The normal pattern of pulmonary venous flow on pulsed Doppler has recently been described12 13 and the presence of a normal pattern appears to confirm a normal connection to the left atrium. In contrast, an abnormal flow pattern led to the detection of infradiaphragmatic anomalous pulmonary venous drainage in the setting of isomerism of the right atrial appendages.14 However, where there is a suspected diagnosis of an asplenia syndrome, the site of pulmonary venous drainage should always be sought, as anomalous drainage is a common associated feature which can be identified in the fetus.7 Recognition of this complicating aspect of the diagnosis is important in this condition, but it is particularly in the isolated form of total anomalous pulmonary venous drainage—where there can be a good prognosis if surgical repair can safely be accomplished—where there would be a real advantage in prenatal diagnosis.

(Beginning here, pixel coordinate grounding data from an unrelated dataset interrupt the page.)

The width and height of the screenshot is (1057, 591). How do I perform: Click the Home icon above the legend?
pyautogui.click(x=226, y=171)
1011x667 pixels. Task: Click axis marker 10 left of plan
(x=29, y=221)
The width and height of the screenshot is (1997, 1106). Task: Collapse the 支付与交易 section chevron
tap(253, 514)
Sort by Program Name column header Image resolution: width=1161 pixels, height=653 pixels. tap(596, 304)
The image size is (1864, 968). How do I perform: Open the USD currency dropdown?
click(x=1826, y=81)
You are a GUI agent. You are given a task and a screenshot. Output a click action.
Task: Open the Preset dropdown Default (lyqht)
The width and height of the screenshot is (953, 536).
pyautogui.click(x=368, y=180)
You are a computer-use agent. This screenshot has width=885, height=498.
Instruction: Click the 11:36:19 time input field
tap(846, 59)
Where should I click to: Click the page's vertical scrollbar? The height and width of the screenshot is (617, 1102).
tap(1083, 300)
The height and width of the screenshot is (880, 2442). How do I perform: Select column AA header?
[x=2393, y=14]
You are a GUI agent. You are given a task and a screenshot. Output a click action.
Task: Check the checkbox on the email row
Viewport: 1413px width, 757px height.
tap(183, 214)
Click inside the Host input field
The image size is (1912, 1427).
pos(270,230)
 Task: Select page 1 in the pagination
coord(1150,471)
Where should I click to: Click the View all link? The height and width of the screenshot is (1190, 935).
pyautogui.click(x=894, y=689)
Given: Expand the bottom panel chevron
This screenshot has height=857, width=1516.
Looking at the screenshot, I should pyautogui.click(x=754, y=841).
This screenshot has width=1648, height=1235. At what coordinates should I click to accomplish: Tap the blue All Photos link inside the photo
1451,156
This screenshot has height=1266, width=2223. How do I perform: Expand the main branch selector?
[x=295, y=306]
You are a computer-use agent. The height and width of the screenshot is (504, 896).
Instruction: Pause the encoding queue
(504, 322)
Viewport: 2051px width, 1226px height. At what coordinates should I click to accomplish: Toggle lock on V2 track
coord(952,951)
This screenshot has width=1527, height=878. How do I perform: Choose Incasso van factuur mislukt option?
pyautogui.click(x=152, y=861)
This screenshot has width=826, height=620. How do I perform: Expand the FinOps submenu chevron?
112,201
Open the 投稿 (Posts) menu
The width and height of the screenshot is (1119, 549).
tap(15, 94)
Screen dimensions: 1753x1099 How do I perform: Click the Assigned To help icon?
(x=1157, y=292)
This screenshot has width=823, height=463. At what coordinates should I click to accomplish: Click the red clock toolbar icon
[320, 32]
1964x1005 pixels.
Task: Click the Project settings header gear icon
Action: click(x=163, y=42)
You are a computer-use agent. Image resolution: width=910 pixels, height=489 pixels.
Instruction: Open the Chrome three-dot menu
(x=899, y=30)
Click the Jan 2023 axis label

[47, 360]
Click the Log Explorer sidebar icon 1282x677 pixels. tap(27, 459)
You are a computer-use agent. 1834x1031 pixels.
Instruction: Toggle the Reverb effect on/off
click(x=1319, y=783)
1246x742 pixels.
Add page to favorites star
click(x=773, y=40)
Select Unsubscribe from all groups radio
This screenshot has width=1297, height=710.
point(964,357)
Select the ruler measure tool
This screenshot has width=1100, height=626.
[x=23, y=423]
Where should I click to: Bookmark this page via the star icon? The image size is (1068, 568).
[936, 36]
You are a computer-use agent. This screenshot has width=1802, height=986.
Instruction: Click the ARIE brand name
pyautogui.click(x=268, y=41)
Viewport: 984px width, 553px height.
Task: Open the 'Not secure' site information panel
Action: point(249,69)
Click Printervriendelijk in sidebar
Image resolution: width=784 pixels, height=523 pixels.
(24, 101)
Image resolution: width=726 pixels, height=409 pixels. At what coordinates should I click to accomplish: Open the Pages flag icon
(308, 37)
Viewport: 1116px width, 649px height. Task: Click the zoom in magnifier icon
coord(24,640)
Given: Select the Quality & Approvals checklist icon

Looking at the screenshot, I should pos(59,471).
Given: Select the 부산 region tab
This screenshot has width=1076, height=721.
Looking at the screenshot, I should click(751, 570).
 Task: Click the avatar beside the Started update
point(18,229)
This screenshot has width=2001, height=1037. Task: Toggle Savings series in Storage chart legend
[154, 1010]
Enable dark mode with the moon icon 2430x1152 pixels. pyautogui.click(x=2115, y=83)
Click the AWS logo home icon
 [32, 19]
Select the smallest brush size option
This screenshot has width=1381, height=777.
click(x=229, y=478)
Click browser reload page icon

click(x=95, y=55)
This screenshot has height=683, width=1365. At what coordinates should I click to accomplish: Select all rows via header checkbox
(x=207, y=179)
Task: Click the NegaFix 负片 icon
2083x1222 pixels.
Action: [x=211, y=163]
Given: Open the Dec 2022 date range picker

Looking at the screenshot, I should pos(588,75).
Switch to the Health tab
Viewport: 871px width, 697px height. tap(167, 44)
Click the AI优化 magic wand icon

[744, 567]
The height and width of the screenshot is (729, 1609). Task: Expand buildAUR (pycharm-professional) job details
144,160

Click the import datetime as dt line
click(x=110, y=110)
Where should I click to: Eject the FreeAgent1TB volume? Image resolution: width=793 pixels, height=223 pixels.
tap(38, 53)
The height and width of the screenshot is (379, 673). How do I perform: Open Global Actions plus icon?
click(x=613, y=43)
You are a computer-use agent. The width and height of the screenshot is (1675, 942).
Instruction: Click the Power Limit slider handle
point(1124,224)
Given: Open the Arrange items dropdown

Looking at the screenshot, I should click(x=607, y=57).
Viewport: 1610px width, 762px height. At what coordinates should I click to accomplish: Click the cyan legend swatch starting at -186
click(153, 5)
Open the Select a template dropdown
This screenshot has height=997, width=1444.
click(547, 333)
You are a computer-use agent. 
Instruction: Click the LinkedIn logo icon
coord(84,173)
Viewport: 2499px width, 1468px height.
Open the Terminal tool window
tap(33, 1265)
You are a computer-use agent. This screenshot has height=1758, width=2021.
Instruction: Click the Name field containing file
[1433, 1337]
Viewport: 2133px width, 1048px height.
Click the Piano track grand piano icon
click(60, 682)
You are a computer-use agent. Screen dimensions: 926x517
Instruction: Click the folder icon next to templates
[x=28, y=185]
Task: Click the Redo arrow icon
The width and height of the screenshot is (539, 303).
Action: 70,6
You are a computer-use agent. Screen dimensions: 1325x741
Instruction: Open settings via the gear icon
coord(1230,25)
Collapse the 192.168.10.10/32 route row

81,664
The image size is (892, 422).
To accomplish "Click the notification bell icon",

Although three of these four cases did not survive, one died of extracardiac anomalies after successful repair of the anomalous veins, and one (case 4), although obstructed, is likely to have survived in the modern surgical era, especially if the diagnosis was anticipated. A fatal outcome in many cases with obstructed veins below the diaphragm is now preventable, but it is unlikely that our case (case 3) could have been saved because of the anatomical hypoplasia present throughout the pulmonary venous channels and demonstrated at necropsy.
This admittedly small series of cases does show some important findings. Indirect evidence of abnormality such as ventricular disproportion can indicate isolated totally anomalous pulmonary venous drainage, but not all cases will show abnormal findings in early pregnancy. Thus even if four chamber view analysis during obstetric scanning was performed to a uniformly high standard, it appears unlikely that the majority of cases of totally anomalous pulmonary venous drainage will be detectable prenatally, especially in early pregnancy. Mothers with a family history of this lesion are, on the other hand, at increased risk of recurrence, and in these patients colour Doppler visualisation of pulmonary vein flow into the left atrium and a normal pulsed flow pattern should be documented in order to exclude this important diagnosis. Where a diagnosis of coarctation of the aorta is suspected in the fetus, an alternative diagnosis of totally anomalous pulmonary venous drainage should be specifically excluded. Lastly, where the diagnosis of totally anomalous pulmonary venous connection is made correctly, amniocentesis should be considered because, although this is rarely associated with chromosomal anomalies, an unbalanced translocation did occur in one of our cases and led to eventual demise.